Given exercise: Reproduce the entire listing below verbatim, line for line.

☆ ☆ ☆ ☆ ☆ ☆ ☆

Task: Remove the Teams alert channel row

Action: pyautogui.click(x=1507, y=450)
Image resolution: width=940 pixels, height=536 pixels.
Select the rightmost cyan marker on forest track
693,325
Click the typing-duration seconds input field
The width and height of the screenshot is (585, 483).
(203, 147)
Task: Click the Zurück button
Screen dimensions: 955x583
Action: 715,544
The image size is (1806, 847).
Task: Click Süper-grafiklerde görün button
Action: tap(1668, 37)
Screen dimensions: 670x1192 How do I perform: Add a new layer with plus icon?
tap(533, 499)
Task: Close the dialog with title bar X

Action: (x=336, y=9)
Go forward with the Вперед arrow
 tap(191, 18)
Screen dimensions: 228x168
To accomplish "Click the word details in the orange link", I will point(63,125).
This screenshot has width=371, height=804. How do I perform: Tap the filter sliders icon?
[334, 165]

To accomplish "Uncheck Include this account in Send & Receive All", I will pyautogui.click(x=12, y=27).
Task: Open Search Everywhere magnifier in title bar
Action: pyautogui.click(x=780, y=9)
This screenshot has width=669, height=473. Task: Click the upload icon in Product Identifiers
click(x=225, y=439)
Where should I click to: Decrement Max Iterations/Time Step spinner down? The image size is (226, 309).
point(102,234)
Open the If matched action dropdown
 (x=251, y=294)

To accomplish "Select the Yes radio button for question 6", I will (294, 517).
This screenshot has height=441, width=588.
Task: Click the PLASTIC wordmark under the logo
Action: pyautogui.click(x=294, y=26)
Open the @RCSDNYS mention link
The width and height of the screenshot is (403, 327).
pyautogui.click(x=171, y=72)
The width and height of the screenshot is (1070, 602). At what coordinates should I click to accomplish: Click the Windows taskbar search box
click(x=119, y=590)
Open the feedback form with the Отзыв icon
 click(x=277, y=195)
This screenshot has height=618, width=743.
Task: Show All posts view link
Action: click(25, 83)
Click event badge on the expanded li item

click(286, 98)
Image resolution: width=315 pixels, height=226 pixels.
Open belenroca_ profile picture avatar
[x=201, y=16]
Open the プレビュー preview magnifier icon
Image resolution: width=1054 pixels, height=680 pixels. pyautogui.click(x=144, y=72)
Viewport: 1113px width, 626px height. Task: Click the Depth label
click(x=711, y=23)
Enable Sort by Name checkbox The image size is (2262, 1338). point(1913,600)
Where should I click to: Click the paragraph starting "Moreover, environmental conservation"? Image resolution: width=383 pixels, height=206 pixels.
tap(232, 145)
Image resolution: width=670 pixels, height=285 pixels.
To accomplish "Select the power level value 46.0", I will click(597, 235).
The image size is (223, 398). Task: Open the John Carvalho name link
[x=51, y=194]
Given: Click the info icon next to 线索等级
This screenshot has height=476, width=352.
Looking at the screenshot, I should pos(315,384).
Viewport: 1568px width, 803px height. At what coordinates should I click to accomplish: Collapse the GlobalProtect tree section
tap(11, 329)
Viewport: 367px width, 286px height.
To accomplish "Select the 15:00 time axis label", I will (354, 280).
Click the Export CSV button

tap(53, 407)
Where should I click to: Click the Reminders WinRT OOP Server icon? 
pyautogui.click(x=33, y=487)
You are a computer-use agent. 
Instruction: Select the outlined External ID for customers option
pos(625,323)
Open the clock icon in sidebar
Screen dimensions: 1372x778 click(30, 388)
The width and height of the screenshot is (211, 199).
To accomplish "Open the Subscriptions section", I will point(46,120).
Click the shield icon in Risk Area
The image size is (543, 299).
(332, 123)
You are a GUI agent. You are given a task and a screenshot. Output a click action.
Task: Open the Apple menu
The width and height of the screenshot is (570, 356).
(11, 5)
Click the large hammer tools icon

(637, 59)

☆ ☆ ☆ ☆ ☆ ☆ ☆

Solution:
Task: Remove the Teams alert channel row

Action: pyautogui.click(x=1507, y=450)
Image resolution: width=940 pixels, height=536 pixels.
Select the rightmost cyan marker on forest track
693,325
Click the typing-duration seconds input field
The width and height of the screenshot is (585, 483).
(203, 147)
Task: Click the Zurück button
Screen dimensions: 955x583
Action: 715,544
The image size is (1806, 847).
Task: Click Süper-grafiklerde görün button
Action: tap(1668, 37)
Screen dimensions: 670x1192 How do I perform: Add a new layer with plus icon?
tap(533, 499)
Task: Close the dialog with title bar X

Action: (x=336, y=9)
Go forward with the Вперед arrow
 tap(191, 18)
Screen dimensions: 228x168
To accomplish "Click the word details in the orange link", I will point(63,125).
This screenshot has width=371, height=804. How do I perform: Tap the filter sliders icon?
[334, 165]

To accomplish "Uncheck Include this account in Send & Receive All", I will pyautogui.click(x=12, y=27).
Task: Open Search Everywhere magnifier in title bar
Action: pyautogui.click(x=780, y=9)
This screenshot has width=669, height=473. Task: Click the upload icon in Product Identifiers
click(x=225, y=439)
Where should I click to: Decrement Max Iterations/Time Step spinner down? The image size is (226, 309).
point(102,234)
Open the If matched action dropdown
 (x=251, y=294)

To accomplish "Select the Yes radio button for question 6", I will (294, 517).
This screenshot has height=441, width=588.
Task: Click the PLASTIC wordmark under the logo
Action: pyautogui.click(x=294, y=26)
Open the @RCSDNYS mention link
The width and height of the screenshot is (403, 327).
pyautogui.click(x=171, y=72)
The width and height of the screenshot is (1070, 602). At what coordinates should I click to accomplish: Click the Windows taskbar search box
click(x=119, y=590)
Open the feedback form with the Отзыв icon
 click(x=277, y=195)
This screenshot has height=618, width=743.
Task: Show All posts view link
Action: click(25, 83)
Click event badge on the expanded li item

click(286, 98)
Image resolution: width=315 pixels, height=226 pixels.
Open belenroca_ profile picture avatar
[x=201, y=16]
Open the プレビュー preview magnifier icon
Image resolution: width=1054 pixels, height=680 pixels. pyautogui.click(x=144, y=72)
Viewport: 1113px width, 626px height. Task: Click the Depth label
click(x=711, y=23)
Enable Sort by Name checkbox The image size is (2262, 1338). point(1913,600)
Where should I click to: Click the paragraph starting "Moreover, environmental conservation"? Image resolution: width=383 pixels, height=206 pixels.
tap(232, 145)
Image resolution: width=670 pixels, height=285 pixels.
To accomplish "Select the power level value 46.0", I will click(597, 235).
The image size is (223, 398). Task: Open the John Carvalho name link
[x=51, y=194]
Given: Click the info icon next to 线索等级
This screenshot has height=476, width=352.
Looking at the screenshot, I should pos(315,384).
Viewport: 1568px width, 803px height. At what coordinates should I click to accomplish: Collapse the GlobalProtect tree section
tap(11, 329)
Viewport: 367px width, 286px height.
To accomplish "Select the 15:00 time axis label", I will (354, 280).
Click the Export CSV button

tap(53, 407)
Where should I click to: Click the Reminders WinRT OOP Server icon? 
pyautogui.click(x=33, y=487)
You are a computer-use agent. 
Instruction: Select the outlined External ID for customers option
pos(625,323)
Open the clock icon in sidebar
Screen dimensions: 1372x778 click(30, 388)
The width and height of the screenshot is (211, 199).
To accomplish "Open the Subscriptions section", I will point(46,120).
Click the shield icon in Risk Area
The image size is (543, 299).
(332, 123)
You are a GUI agent. You are given a task and a screenshot. Output a click action.
Task: Open the Apple menu
The width and height of the screenshot is (570, 356).
(11, 5)
Click the large hammer tools icon

(637, 59)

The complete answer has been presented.